Witam
Remontuję poddasze nieużytkowe, dach ocieplę wełną, musze zrobić sprawną wentylację połaci. Dom 40 letni, dach dwuspadowy kryty papą, pełne deskowanie. Obie połacie identyczne. Kalenica 10m, krokwie po 6m. kąt nachylenia 12st. W sumie 120mkw dachu. Aktualnie Jest tylko więźba i papa. Tylko część poddasza będzie użytkowana (ok 40%), nie będzie łazienki, kuchni, suszarni itp.
A teraz plany. Między deskowaniem a wełną 3cm szczelina, wlot przy okapie również 3cm szczelina, na całą długość okna między krokwiami. Zabezpieczę siatką na owady.
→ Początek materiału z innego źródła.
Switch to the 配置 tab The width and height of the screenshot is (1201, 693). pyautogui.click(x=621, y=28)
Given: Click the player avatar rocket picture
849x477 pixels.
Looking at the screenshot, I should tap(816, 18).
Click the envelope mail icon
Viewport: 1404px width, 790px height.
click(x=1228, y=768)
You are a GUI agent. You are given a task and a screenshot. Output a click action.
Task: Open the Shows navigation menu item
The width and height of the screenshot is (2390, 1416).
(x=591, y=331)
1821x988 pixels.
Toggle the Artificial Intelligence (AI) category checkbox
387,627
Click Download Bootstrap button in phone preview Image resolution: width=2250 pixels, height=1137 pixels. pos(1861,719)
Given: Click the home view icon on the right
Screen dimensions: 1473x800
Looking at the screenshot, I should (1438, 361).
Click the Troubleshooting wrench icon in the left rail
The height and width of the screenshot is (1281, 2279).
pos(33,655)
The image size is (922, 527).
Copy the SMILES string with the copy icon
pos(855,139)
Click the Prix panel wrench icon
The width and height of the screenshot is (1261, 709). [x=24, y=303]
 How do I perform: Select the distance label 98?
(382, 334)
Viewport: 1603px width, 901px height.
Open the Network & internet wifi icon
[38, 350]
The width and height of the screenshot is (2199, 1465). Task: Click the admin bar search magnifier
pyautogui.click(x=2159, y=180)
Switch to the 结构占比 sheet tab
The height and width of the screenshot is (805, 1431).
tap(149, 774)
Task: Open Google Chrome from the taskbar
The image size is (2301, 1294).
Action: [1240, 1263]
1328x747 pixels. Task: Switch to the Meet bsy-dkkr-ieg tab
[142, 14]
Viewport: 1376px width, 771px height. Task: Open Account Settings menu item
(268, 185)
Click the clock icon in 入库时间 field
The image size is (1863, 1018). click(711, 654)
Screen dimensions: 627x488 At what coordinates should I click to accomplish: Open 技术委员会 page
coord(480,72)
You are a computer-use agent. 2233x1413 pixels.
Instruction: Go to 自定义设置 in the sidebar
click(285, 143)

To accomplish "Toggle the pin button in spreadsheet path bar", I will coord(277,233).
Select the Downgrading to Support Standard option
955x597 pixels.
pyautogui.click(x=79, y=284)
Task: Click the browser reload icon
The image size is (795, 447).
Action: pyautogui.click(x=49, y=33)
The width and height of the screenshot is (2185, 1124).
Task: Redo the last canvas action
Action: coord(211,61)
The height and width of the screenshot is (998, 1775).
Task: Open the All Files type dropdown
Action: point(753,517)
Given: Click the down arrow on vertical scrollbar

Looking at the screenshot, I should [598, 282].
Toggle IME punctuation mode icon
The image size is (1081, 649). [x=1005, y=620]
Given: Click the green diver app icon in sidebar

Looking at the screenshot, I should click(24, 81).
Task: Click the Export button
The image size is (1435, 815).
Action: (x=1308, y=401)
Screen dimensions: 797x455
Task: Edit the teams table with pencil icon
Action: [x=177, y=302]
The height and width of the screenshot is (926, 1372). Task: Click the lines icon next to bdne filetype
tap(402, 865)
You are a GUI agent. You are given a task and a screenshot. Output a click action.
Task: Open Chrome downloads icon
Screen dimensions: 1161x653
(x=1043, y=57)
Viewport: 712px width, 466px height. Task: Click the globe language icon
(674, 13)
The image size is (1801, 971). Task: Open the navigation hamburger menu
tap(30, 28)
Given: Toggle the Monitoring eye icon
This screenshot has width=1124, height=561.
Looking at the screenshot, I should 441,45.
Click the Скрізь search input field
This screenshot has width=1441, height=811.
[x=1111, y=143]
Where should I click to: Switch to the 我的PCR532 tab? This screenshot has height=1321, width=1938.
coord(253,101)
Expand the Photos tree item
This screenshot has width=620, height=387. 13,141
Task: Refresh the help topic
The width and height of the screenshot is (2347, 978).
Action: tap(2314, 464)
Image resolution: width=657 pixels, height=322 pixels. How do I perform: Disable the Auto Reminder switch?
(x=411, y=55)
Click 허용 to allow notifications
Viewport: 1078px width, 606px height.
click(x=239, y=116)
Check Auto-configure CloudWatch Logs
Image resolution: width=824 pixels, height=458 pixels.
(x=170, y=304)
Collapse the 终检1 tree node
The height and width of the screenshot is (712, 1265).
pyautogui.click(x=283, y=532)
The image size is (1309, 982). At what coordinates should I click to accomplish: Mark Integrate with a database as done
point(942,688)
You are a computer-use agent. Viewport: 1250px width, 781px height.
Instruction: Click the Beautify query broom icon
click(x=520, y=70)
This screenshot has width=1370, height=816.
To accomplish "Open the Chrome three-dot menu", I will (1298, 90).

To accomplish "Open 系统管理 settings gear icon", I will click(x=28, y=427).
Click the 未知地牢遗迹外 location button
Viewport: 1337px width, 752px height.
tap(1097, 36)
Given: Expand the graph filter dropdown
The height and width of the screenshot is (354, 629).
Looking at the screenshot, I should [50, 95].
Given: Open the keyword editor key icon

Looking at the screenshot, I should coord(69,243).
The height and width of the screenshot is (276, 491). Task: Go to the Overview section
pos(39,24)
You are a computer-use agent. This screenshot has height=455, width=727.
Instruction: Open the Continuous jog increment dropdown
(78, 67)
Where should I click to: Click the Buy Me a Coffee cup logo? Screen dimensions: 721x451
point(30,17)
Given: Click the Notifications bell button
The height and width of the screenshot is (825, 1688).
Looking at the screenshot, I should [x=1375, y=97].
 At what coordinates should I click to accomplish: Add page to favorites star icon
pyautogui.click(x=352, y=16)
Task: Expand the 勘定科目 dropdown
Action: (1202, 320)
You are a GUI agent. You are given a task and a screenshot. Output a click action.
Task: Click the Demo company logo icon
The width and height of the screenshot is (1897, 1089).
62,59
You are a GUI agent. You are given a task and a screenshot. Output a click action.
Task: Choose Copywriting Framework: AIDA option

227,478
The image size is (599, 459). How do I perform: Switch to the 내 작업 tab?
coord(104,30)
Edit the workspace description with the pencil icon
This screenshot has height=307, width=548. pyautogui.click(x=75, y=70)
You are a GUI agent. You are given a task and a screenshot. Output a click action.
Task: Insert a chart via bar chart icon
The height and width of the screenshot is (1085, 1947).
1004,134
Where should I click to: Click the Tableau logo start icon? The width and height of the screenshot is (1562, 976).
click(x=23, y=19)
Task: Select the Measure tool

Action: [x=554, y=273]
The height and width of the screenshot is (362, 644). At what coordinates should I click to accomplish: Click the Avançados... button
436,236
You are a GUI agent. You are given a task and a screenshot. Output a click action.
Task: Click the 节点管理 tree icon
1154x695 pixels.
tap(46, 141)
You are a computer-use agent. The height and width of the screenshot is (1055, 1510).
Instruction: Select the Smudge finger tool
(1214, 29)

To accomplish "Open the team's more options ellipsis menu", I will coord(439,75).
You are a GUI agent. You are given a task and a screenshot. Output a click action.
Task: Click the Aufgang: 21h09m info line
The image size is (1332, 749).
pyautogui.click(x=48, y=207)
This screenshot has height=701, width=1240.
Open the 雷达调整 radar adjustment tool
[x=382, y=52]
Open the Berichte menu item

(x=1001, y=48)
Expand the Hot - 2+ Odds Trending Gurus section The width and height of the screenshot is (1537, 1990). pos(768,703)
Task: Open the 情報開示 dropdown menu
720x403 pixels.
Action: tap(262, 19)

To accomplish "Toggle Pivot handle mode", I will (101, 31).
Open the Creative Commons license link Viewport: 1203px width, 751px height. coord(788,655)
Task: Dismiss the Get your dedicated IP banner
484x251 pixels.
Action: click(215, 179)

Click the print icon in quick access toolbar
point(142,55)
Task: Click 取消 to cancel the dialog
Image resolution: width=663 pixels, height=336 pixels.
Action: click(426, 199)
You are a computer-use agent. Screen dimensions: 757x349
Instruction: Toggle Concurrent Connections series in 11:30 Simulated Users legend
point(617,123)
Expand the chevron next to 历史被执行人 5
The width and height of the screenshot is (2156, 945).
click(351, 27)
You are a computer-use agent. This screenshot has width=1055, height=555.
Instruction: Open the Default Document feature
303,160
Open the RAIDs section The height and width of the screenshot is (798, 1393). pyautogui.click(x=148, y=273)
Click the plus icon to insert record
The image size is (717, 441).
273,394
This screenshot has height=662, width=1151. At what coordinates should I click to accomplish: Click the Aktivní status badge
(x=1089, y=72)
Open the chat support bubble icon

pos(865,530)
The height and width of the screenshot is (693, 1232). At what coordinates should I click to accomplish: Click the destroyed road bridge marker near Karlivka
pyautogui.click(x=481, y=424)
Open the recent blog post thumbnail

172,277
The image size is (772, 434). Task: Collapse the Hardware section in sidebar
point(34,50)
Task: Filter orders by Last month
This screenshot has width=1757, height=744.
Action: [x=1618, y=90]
Teraz mam problem z kalenicą, nie wiem już co zrobić. Zastanawiałem się nad kominkami wentylacyjnymi ( za drogo), wywietrznikami połaciowymi (za mały kąt dachu), zrobieniem stryszku (będzie malutki - maksymalnie 250cmkw w przekroju, tyle samo kartki w szczytach + ewentualnie jeden kominek na środku). Ciekawym rozwiązaniem wydaje się specjalna nakładka na kalenicę, lecz również jest dość droga.
Idąc tym torem, znalazłem taki sposób Mam blachę, drewno, narzędzia. Nie wiem jakie powinny być wymiary, czy taki "żagiel" na szczycie dachu to dobry pomysł, oraz muszę mieć stuprocentową pewność, że żadnego deszczu czy śniegu nie nawieje.